ImagingTranscriptomics Class¶
The ImagingTranscriptomics class is the core class of the entire package and allows you to run the entire analysis on your data.
To start using the class the first step is to initialise it. A way to do this is:
my_analysis = imt.ImagingTranscriptomics(my_data, n_components=1)
The my_data is an array that contains the data you want to analyse (e.g., the average values from the scan). This vector has to have some characteristics, mainly:
it has to be a
numpy.arraywith length 41, which corresponds to the number of regions in the left hemisphere of the Desikan-Killiany atlas.it has to contain the values you want to analyse but not the
zscoreof the values as this is computed automatically during the initialisation.
Alternatively to initialise the class with the number of desired components, you can initialise the class by specifying the amount of variance that you want the components to explain. The software will then select the number of components that explains at least the specyfied amount (e.g., you specify a 60% of variance and one component explains 58% while the first two components combined explain 70%, two componets will be selcted).
my_analysis = imt.ImagingTranscriptomics(my_data, var=0.6)
# The amount of varinace can be expressed in different ways and gets converted internally.
# The following will produce the same results as the above
my_analysis = imt.ImagingTranscriptomics(my_data, var=60)
Once the class in initialised, you can run the analysis by invoking the .run() method.
my_analysis.run()
There are currently two methods to run the analysis, the first uses PLS regression while the other uses Spearman correlation. The PLS analysis is the default method to analyse the data is PLS, while if yoh want to run the analysis with correlation you can run the command:
my_analysis.run(method="corr")
Note
Please be aware that running the correlation method is currently much slower than the PLS method. This is due the number of correlation that have to be ran during the permutation analysis. The code running these analysis is leveraging multiprocessing of the processor, by using as many cores of the CPU as possible, but even doing this times of 20min are not uncommon.
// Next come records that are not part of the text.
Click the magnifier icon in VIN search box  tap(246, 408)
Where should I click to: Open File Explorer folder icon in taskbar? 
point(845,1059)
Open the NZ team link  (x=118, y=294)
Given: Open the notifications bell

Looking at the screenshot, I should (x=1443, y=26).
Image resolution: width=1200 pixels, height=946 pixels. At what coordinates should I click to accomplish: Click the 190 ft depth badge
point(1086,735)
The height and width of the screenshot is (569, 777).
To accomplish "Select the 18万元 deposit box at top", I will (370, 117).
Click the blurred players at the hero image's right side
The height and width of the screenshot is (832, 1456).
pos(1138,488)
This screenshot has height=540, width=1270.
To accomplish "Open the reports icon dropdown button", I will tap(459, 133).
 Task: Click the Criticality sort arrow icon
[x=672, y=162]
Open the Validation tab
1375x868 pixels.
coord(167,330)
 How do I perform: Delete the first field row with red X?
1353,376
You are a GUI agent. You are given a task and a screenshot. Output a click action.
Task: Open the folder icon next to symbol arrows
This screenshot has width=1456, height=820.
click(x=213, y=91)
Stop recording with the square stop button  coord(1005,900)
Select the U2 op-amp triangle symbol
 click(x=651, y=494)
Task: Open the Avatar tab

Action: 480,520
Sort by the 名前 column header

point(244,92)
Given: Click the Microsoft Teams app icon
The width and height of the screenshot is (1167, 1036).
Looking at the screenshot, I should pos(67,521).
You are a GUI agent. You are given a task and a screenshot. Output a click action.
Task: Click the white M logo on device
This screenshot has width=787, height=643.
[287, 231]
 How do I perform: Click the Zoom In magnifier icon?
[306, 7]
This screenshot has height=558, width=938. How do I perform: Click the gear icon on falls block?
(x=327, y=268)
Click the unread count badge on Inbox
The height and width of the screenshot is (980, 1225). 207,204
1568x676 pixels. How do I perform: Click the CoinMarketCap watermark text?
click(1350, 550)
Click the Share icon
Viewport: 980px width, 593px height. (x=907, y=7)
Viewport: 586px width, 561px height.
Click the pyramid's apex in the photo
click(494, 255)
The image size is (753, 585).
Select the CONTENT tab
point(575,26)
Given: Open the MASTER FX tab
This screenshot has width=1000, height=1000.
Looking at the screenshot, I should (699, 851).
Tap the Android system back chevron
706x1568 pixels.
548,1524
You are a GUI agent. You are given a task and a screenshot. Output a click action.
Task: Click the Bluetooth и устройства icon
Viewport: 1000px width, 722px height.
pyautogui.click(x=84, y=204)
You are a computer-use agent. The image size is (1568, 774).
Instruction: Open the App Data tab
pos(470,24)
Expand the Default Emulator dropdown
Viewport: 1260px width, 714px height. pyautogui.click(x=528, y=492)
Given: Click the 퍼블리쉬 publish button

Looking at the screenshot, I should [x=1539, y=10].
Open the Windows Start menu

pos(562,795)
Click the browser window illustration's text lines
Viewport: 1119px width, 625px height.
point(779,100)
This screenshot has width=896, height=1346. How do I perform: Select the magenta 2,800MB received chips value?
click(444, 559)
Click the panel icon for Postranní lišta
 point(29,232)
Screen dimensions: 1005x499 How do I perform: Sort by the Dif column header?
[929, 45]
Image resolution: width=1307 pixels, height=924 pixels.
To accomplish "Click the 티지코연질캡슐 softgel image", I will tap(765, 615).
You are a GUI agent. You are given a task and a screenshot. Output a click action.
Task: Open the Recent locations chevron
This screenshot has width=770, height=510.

Once the analysis is completed you can check you results by accessing the attributes of the class.
Other Functions of Imaging_Transcriptomics¶
The imaging_transcriptomics library contains several helpful functions, like:
read_scan: that allows to read a NIfTI file and returns the data matrix (without any of the header information.extract_average: that allows to extract the average value from the left hemisphere of the scan.